If your goal is to hatch more ducklings or raise birds for meat, then yes, a drake would be a very useful addition to your flock.
Most people accidentally encounter drakes when they purchase a “straight run” of chicks, which means that the gender of each duckling is undetermined at the time of sale. Those who hatch their own eggs are also likely to encounter drakes.
Extra drakes can be processed for the table or sold as pets.
Duck Egg Laying
In the cold winter months, many ducks will slow egg production.
Some stop laying completely.
Some farmers introduce artificial lights so that the ducks get seventeen hours of light per day, which encourages them to keep laying.
Ducks aren’t picky about where they lay their eggs.
In fact, they’ll lay them just about anywhere. So be prepared to do some egg hunting. If you have children, this can be a fun task for them to undertake.
Most of the children I know love a good scavenger hunt!
Hatching Duck Eggs
Most duck eggs hatch within 28 days, although there can be some exceptions. Muscovy duck eggs can take as long as 35 days.
If you plan to hatch your own eggs, it’s a good idea to choose a combination bird that can produce eggs and meat. That way, if ever you end up with an influx of drakes, they can be enjoyed as table birds.

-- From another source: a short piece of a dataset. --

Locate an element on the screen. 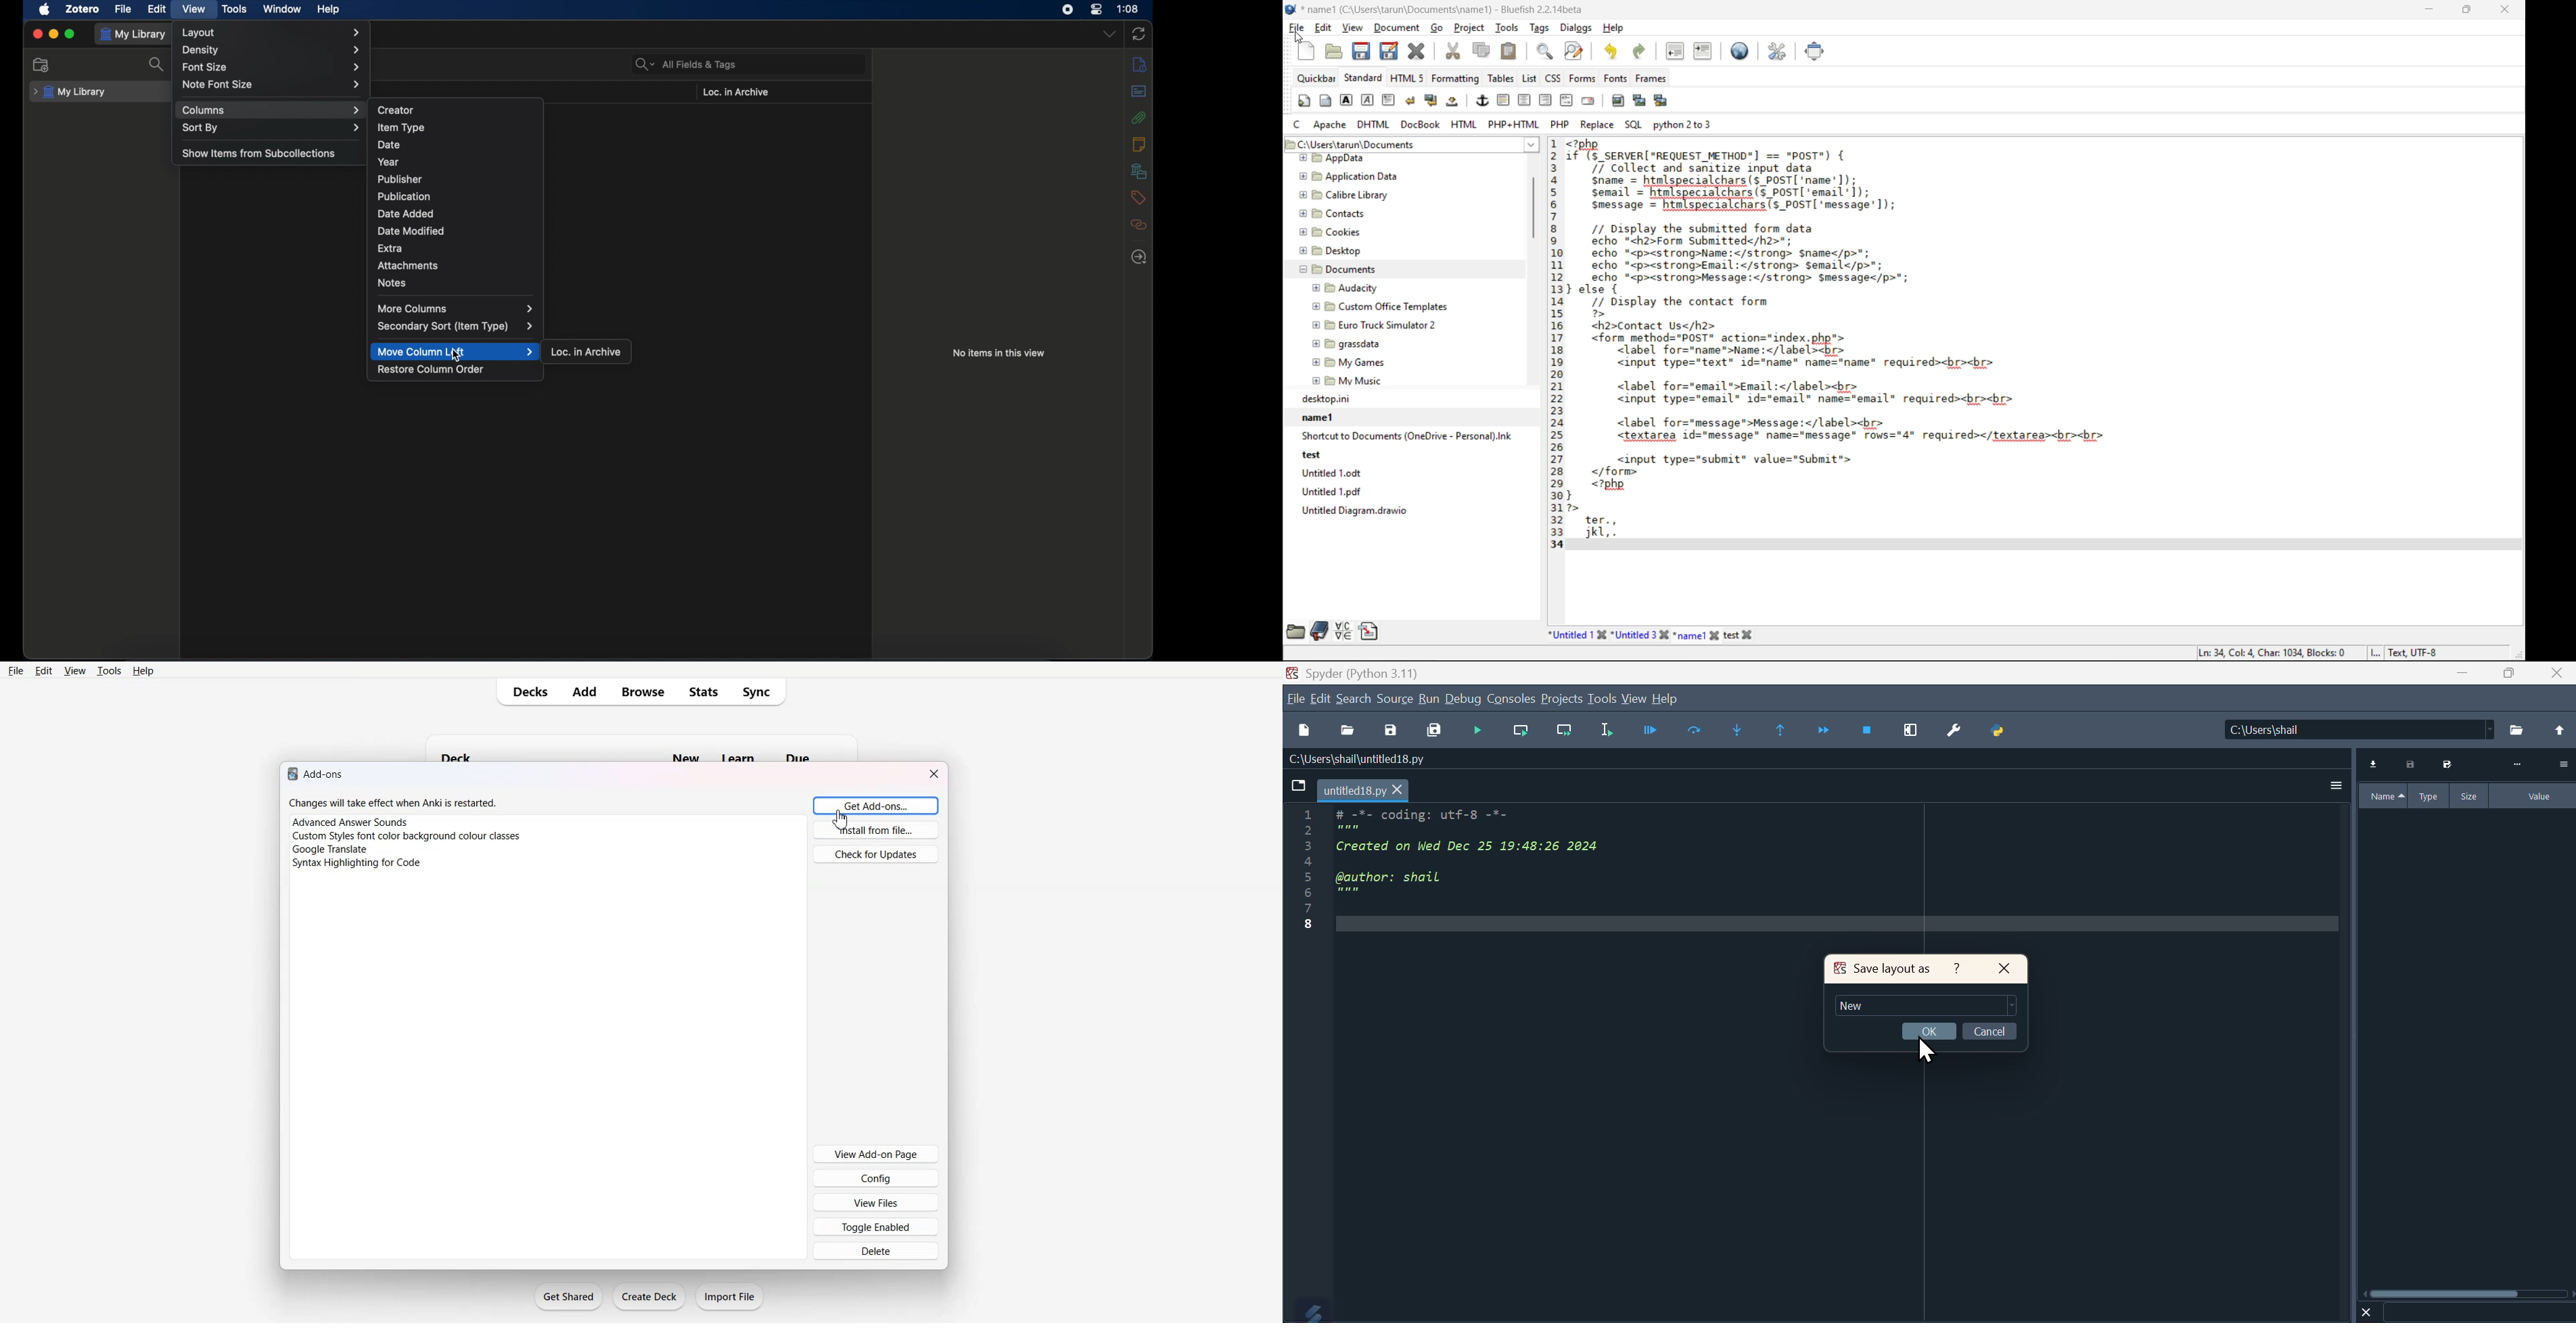 This screenshot has height=1344, width=2576. related is located at coordinates (1140, 224).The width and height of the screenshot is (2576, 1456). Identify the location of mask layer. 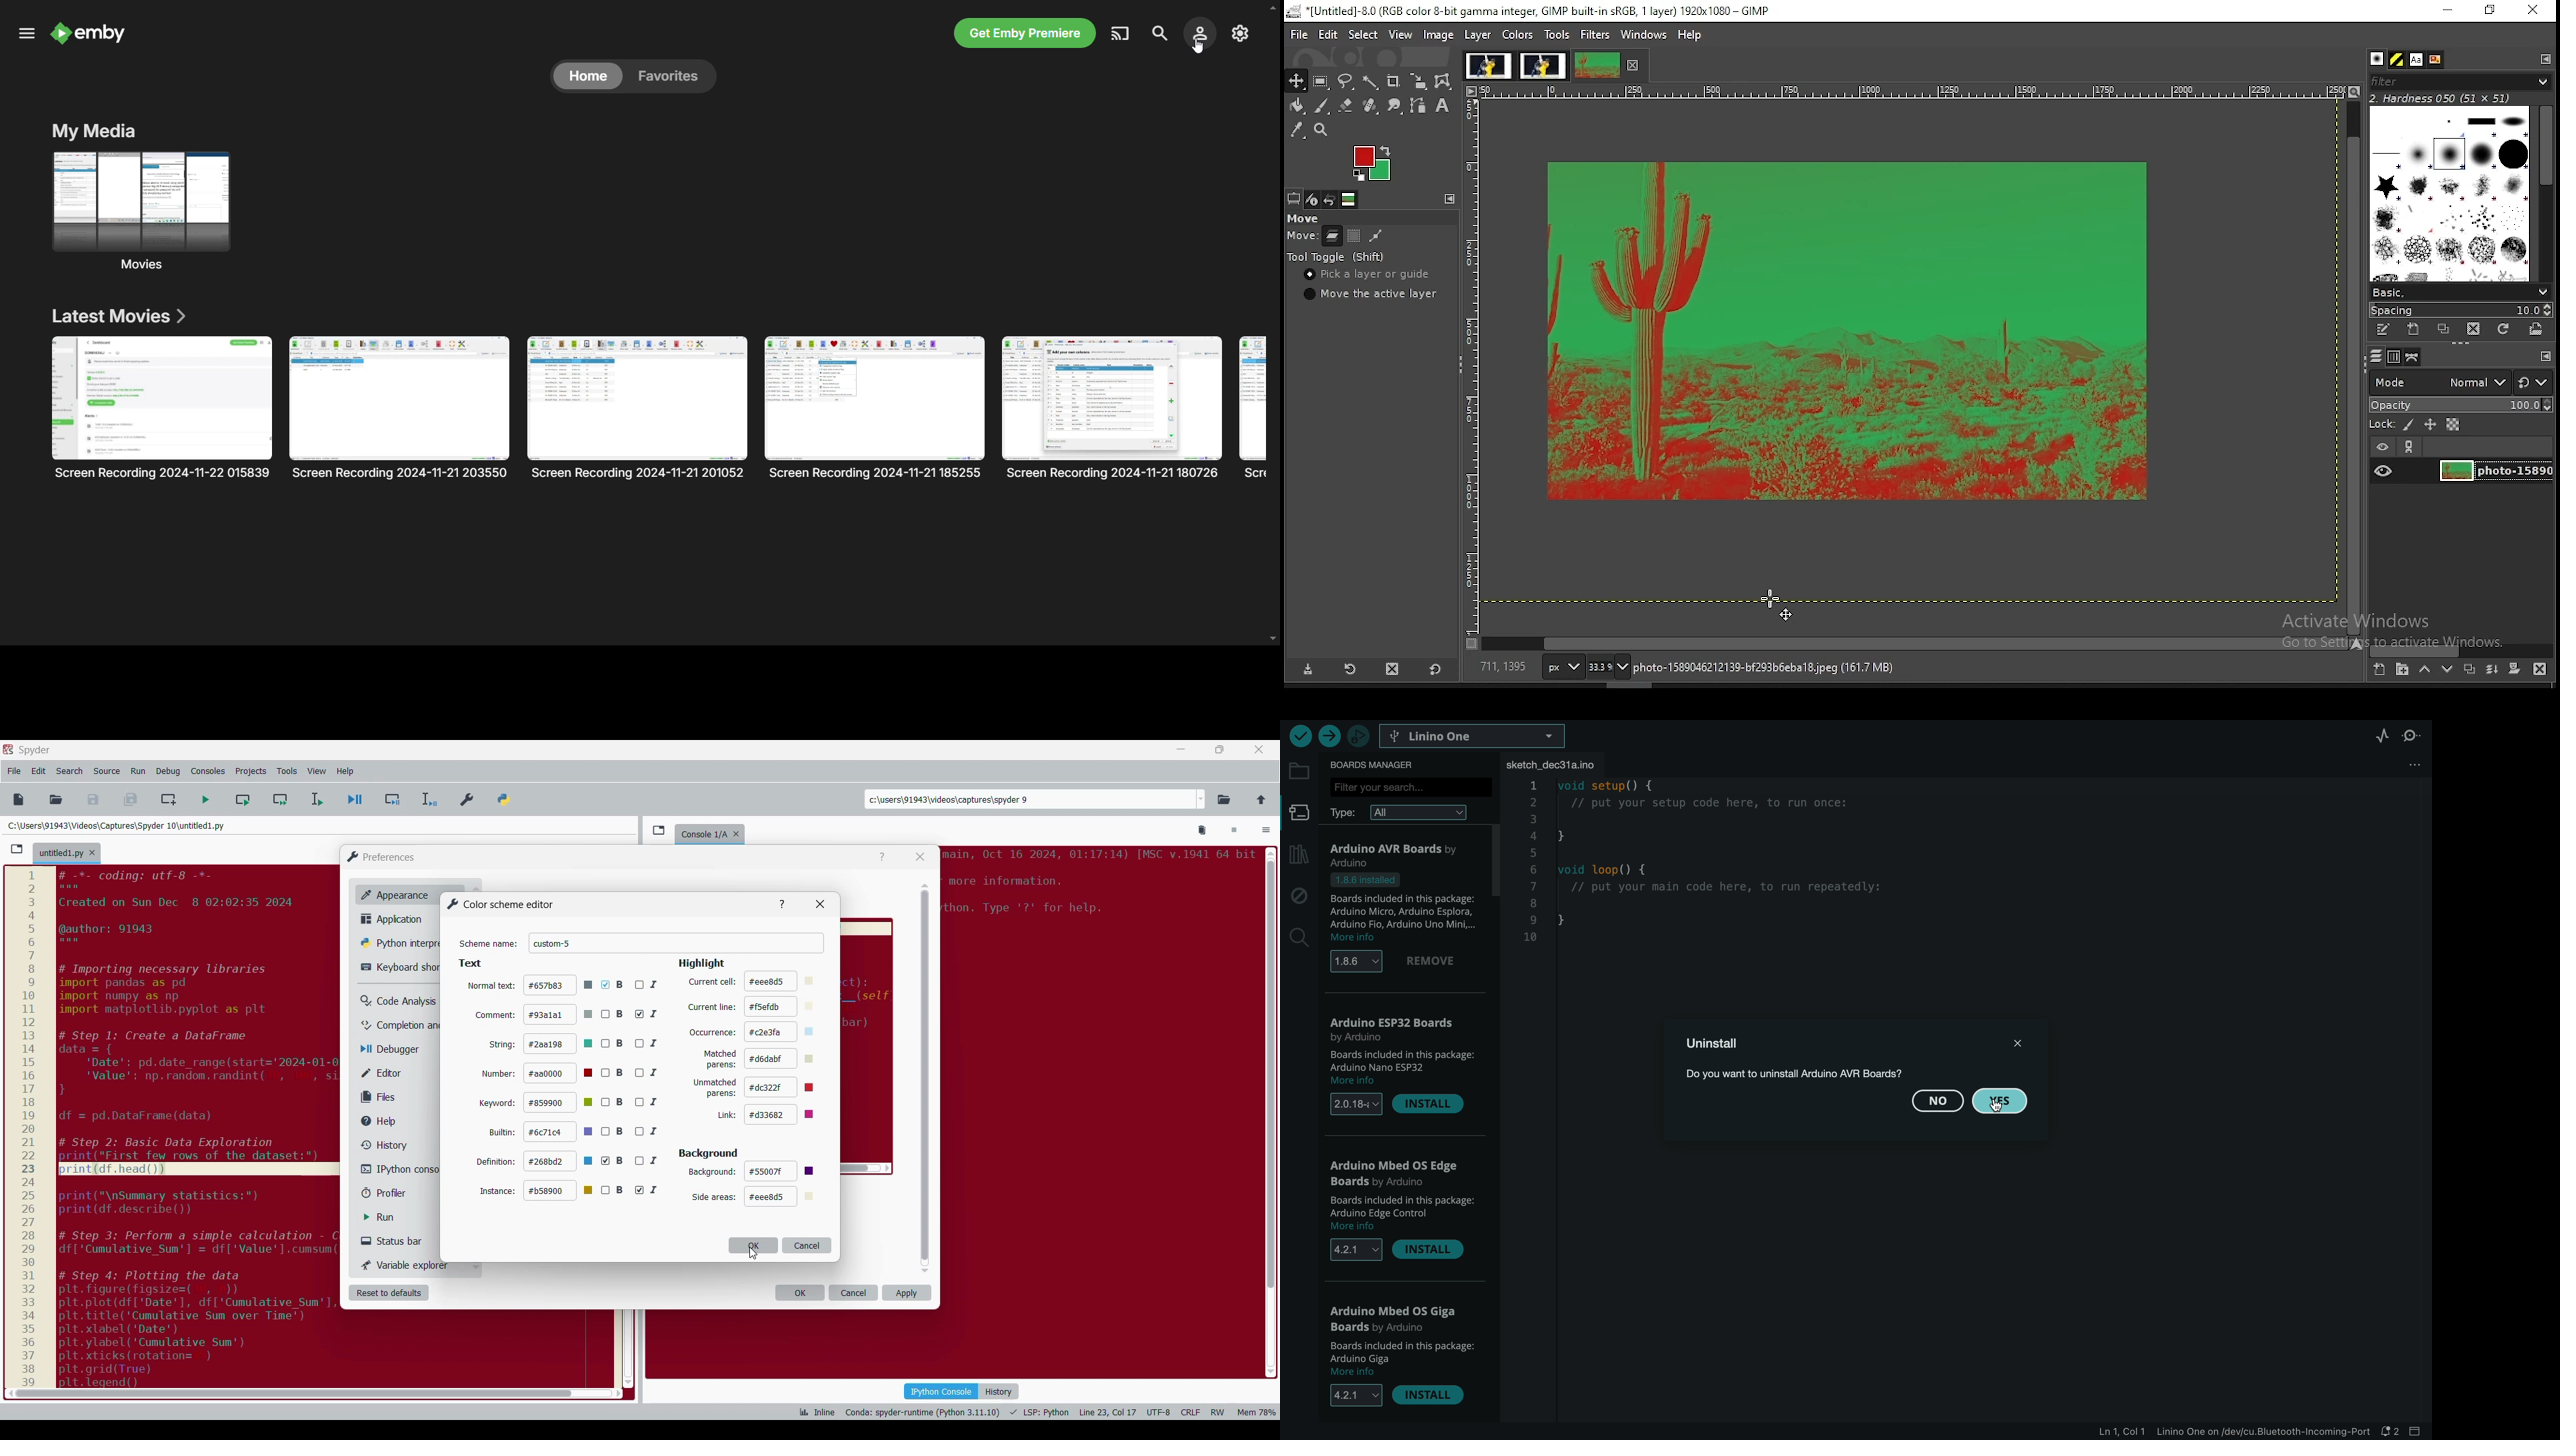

Hatching duck eggs usually requires the help of an incubator as not all breeds are good brooders.
Incorporating Ducks into Farm Life
Ducks are fantastic foragers (Runner ducks in particular). In the garden, they can be used as an organic form of pest control. They’ll greedily snap up slugs, snails, and other damaging insects.
Yes, they might make a bit of mud and take a nibble of your lettuce here and there, but with adequate supervision, ducks are an incredible organic solution.
Vergenoegd Winery in South Africa uses ducks to combat harmful insects that plague their grapevines. Apricot Lane Farms in California uses ducks to keep their fruit orchard free from an army of snails.
In Asia, many farmers are reviving the ancient Chinese method of using young ducks to maintain rice patties. The ducks eat pests and weed, negating the need for pesticides and herbicides.
And of course, where ducks go, poop follows, so the soil is being enriched which reduces the need for man-made fertilizers.
They can be egg-laying aficionados, mammoth meat birds, organic gardening experts, or beloved family pets (often just as friendly as dogs!).
But are ducks right for you?
They can be hard work and require a good deal of water changing, but if you’re willing to do the work and get a little mucky, duck ownership can be a true delight.